练习目标: 根据下方页面正文，样例代码 pom 文件中的 hbase.version 应配置成什么值？

页面正文:
____

- 微信
- 微博
  
  分享文章到微博
- 复制链接
  
  复制链接到剪贴板

MRS 3.X集群Spark on CloudTable使用指导

讲道理不讲感情发表于 2021/02/03 17:29:43 2021/02/03

【摘要】 1. 参考官方文档-使用2.x及之前的开发指南（https://support.huaweicloud.cn/devg-mrs/mrs_06_0187.html），开发指南(适用于2.x及之前)->Spark应用开发章节->Spark on HBase，将样例代码的pom文件hbase.version 配置成<hbase.version>1.3.1-mrs-1.9.0</hbase.ver...

1. 参考官方文档-使用2.x及之前的开发指南（https://support.huaweicloud.cn/devg-mrs/mrs_06_0187.html），开发指南(适用于2.x及之前)->Spark应用开发章节->Spark on HBase，将样例代码的pom文件hbase.version 配置成<hbase.version>1.3.1-mrs-1.9.0</hbase.version>，样例大妈中对应的CreateTable、TableInputData、TableOutputData类换成如下内容。(其中hbase.zookeeper.quorum值根据不同CloudTable集群会不同，具体的获取联系CloudTableSRE)

____

集合条目
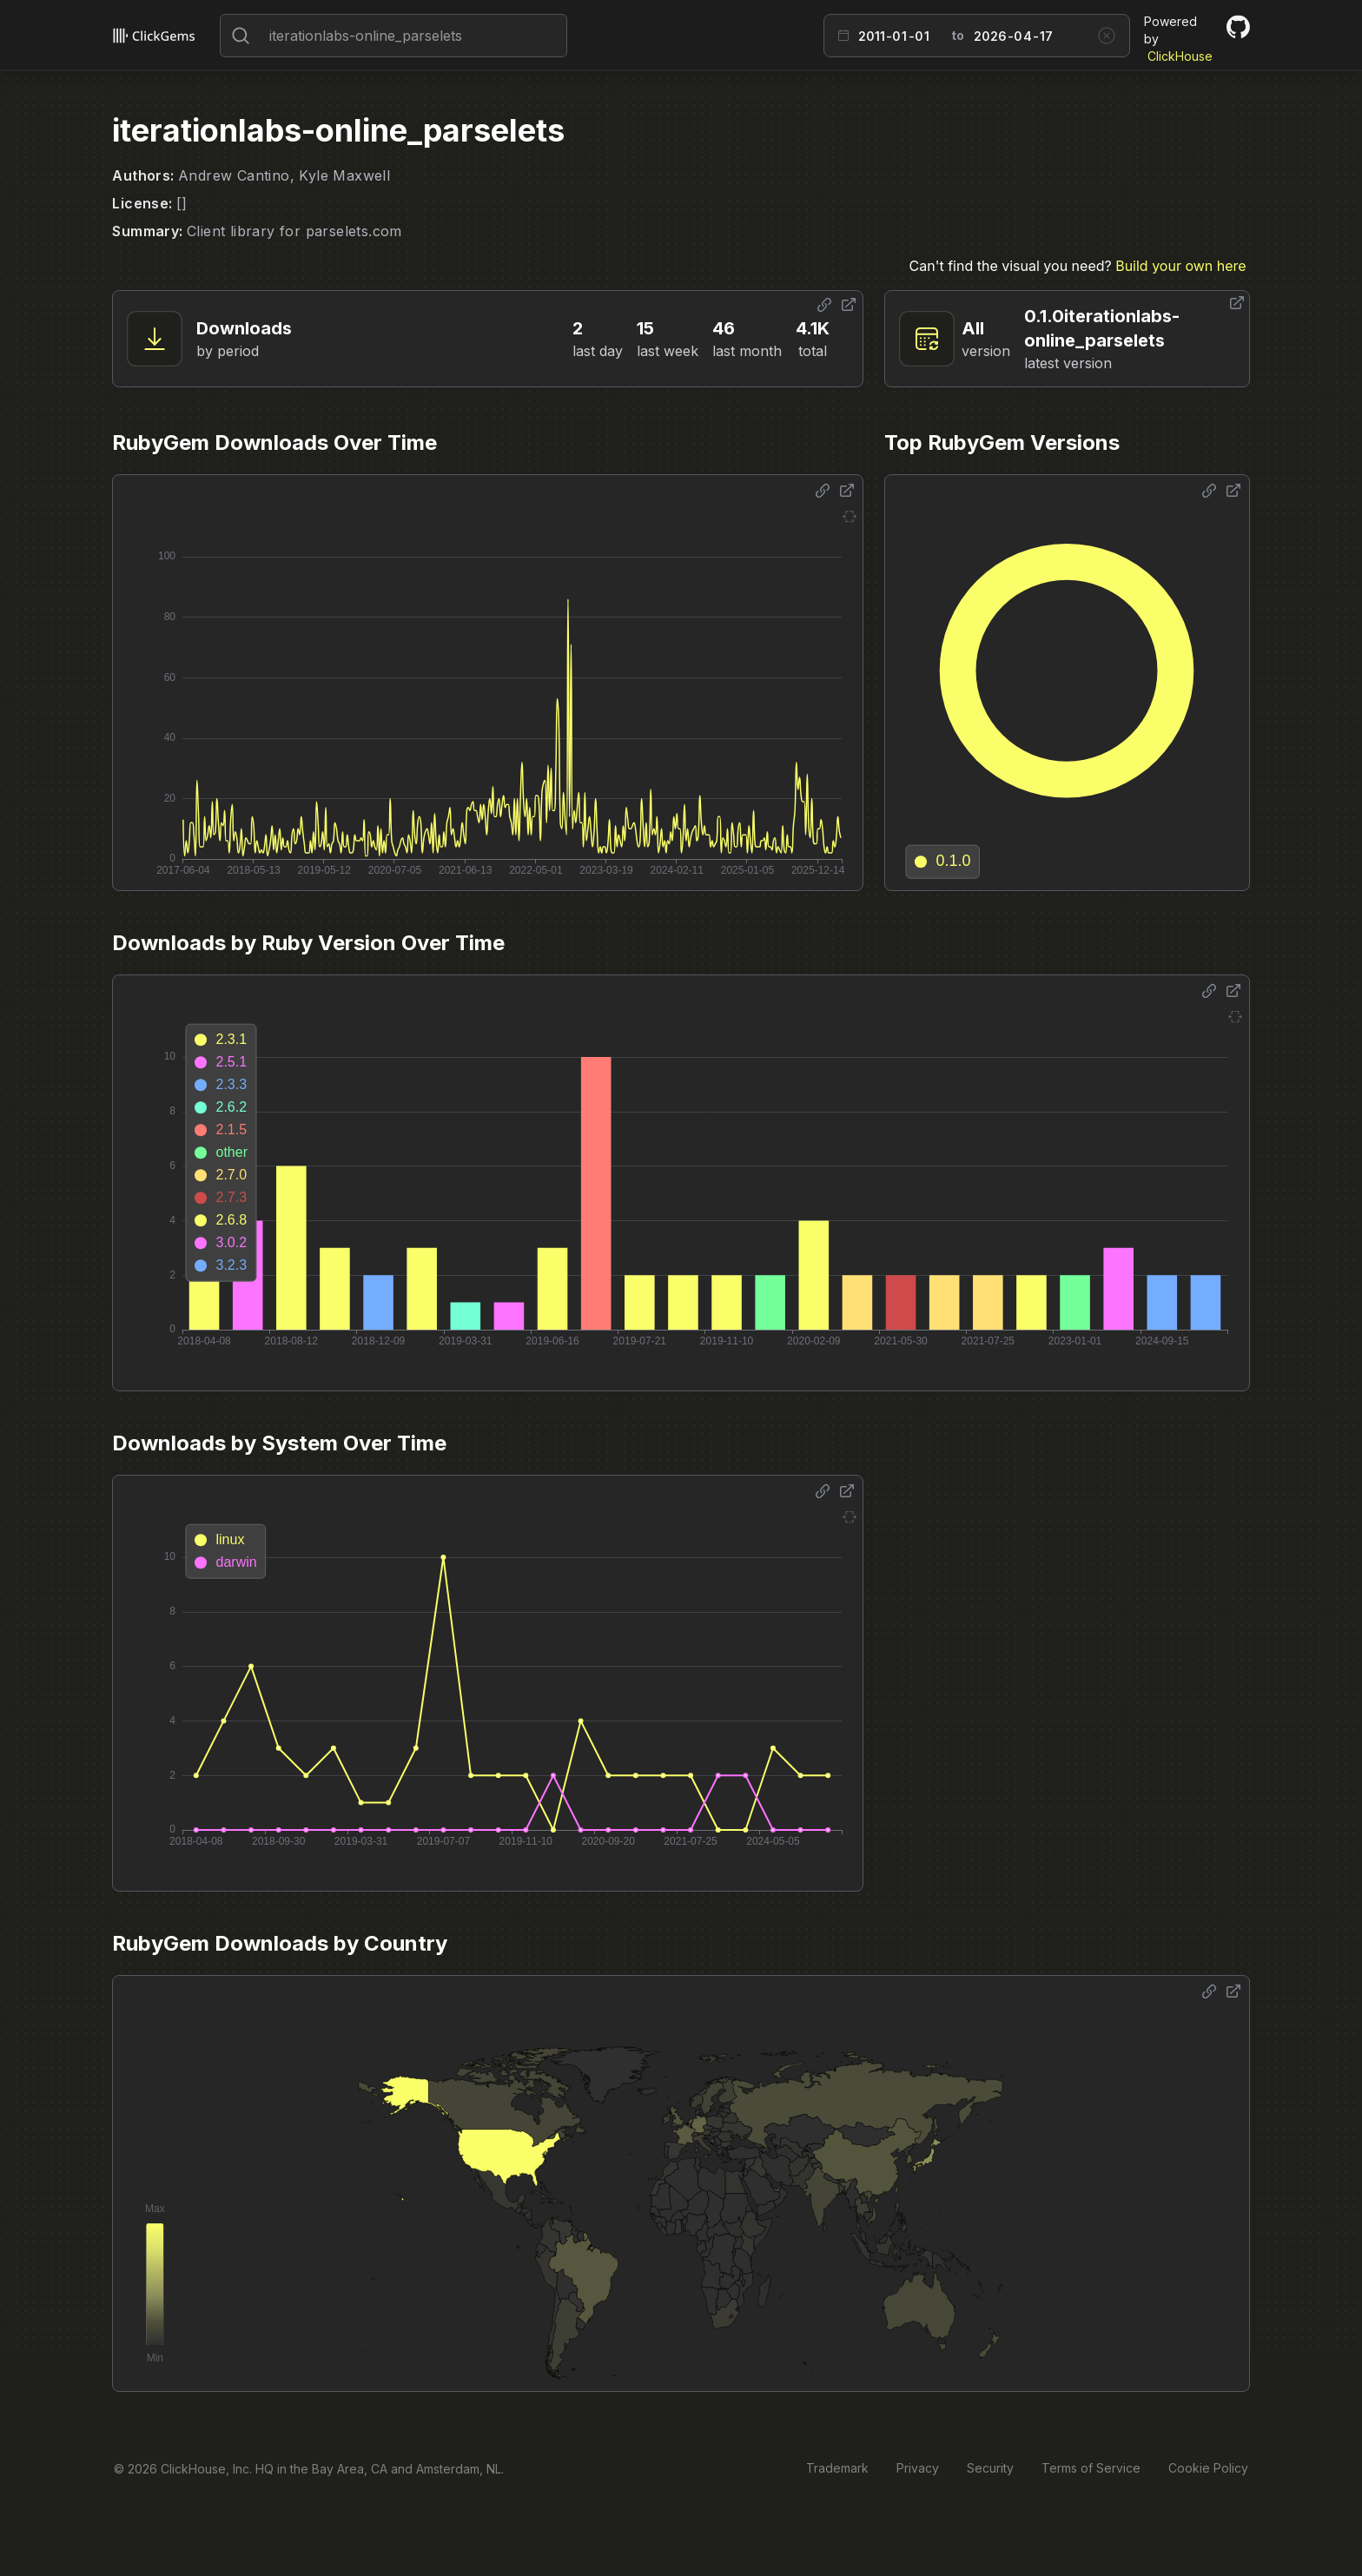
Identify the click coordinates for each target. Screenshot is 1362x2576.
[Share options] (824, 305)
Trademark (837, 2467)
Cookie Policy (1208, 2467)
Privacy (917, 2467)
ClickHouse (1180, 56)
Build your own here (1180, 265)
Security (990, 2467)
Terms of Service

____

本题输出: 应配置成 1.3.1-mrs-1.9.0，即 <hbase.version>1.3.1-mrs-1.9.0</hbase.version>。